Monday, December 2, 2013
Joy of Evangelizing
The recent Apostolic Exhortation from Pope Francis, Evangelii Gaudium, is inspired and inspiring, delightful and thrilling. It burns passionately with love for Christ, our Lord and Savior, and for the poor. It practically explodes with evangelical fervor. It is single-minded and resolutely focused on The Essential: love for our Lord, and love for the brother and sister. It is firmly, unambiguously in continuity with previous pontiffs:
There are 217 footnotes, all from popes, the Second Vatican Council or classics like Augustine and Aquinas. Direct quotations from John Paul and Benedict may number close to 100. This is no maverick pope! Sections of it are worthy of spiritual reading and meditation; others are striking for their originality and provocativeness. For example, he notes that as we go forth to evangelize the poor, we are ourselves evangelized by their responsiveness, faith, patience and love. No ecclesiastical triumphalism here! Just the victory of the Cross! The section on homily preparation must be required reading for all priests. John Paul is quoted: "To be human is to be son of a culture and father of a culture." Now that is something to mull over. He is visceral in his disgust for the culture of affluence and consumerism, indifference to the poor and social inequality. But this is entirely in accord with previous papal statements, not to mention the rage of the prophets, Church fathers and Jesus himself. He identifies abortion as a moral abomination and matter-of-factly indicates that woman priests is not open to discussion and explains why in a succinct manner.

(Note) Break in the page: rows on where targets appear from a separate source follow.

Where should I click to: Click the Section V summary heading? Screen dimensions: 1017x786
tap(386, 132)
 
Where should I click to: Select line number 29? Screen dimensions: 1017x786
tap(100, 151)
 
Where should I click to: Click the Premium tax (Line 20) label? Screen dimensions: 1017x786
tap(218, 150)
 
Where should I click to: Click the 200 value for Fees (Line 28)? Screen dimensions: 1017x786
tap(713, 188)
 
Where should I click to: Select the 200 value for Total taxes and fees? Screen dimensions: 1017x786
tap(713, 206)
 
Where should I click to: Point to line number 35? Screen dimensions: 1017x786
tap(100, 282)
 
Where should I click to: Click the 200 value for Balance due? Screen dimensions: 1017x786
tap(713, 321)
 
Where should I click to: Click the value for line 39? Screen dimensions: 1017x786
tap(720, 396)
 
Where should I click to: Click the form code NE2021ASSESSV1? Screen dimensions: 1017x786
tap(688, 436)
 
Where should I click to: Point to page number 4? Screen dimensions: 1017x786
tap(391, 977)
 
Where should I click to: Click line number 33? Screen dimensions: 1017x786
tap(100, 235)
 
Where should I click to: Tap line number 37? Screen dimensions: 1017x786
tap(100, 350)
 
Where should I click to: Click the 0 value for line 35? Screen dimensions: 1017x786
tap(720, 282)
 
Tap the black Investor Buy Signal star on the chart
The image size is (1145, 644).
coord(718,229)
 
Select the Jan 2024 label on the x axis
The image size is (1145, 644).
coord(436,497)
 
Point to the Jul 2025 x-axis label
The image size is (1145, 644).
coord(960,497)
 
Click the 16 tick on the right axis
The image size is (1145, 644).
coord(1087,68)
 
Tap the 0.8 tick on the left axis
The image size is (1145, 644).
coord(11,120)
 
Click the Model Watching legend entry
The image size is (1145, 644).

It is appropriately labeled an "exhortation" and does not pretend to be a complete teaching. Like all things human, it is limited and finite; just as its author, our dear sweet Vicar of Christ, is himself limited and finite. This man is a lover, a zealot, a man on fire with the Holy Spirit. He does not have the depth, breath, sophistication, nuance and "catholicity" manifest in his two brilliant predecessors. In his admirable single-mindedness, he pays scant attention to dramatic, significant realities: the absolute need, of the poor especially, for a cult of sexual fidelity and chastity; the primacy of worship and liturgy, even over mission; ambiguous, not univocally evil, nature of global capitalism and the need for a complicated, nuanced, social ethic of subsidiarity as well as solidarity; the ominous alliance of the expansive state and an imperial ethos of sexual license; and our own emergent, promising friendship with evangelical and pentecostal streams of Christianity.
We will want to become inflamed with his zeal, and complement that with the wisdom of his two predecessors.